Records drawn from a data source:
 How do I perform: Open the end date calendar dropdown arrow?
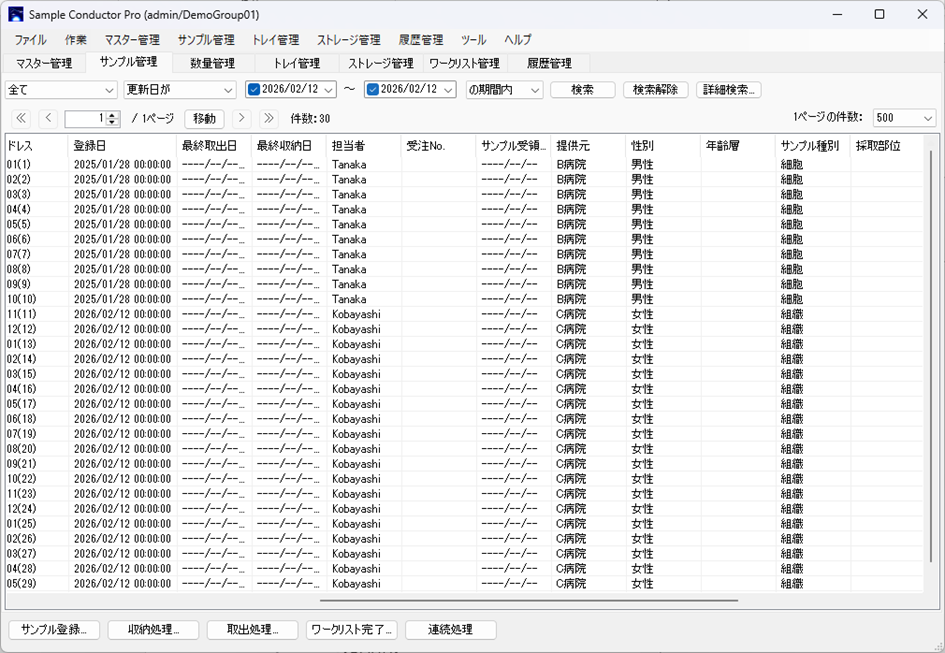coord(447,90)
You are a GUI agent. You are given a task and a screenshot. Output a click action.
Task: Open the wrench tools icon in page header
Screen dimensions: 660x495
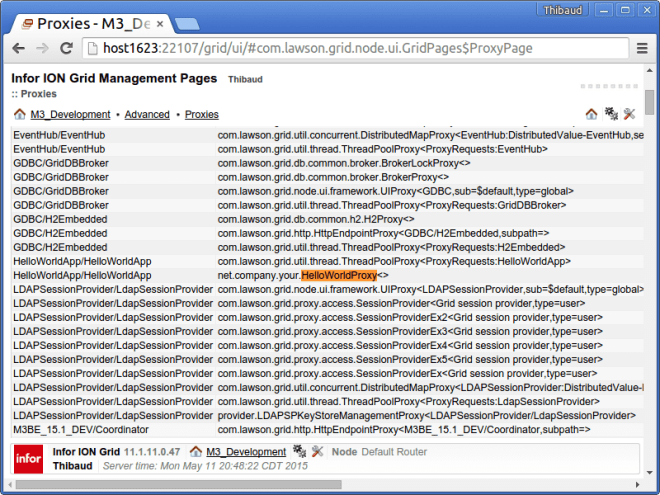point(629,115)
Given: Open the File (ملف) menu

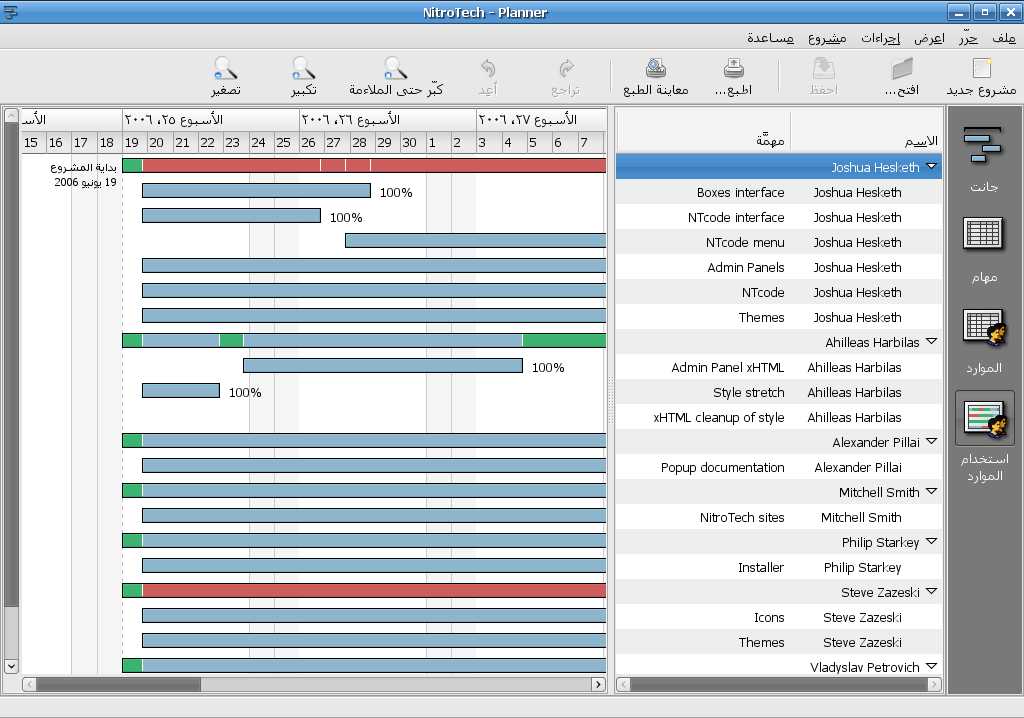Looking at the screenshot, I should tap(1004, 38).
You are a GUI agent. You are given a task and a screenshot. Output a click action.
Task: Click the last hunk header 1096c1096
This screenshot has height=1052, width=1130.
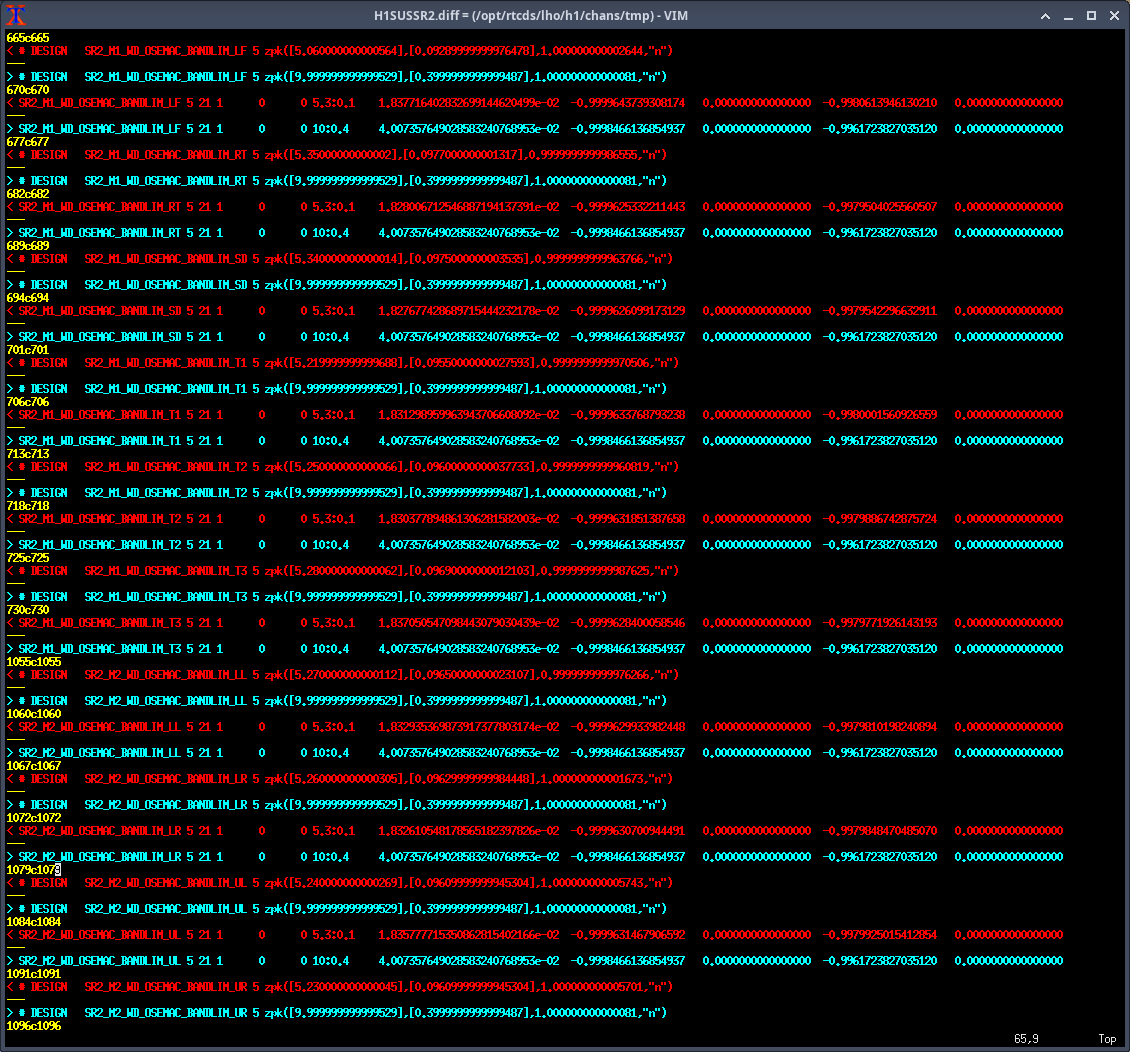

**Task requirements**
Identify each line of the records above that contains the string "header" and copy those lines in full. Letter case must match.

**Response to this exercise**
Task: Open the wrench tools icon in page header
Task: Click the last hunk header 1096c1096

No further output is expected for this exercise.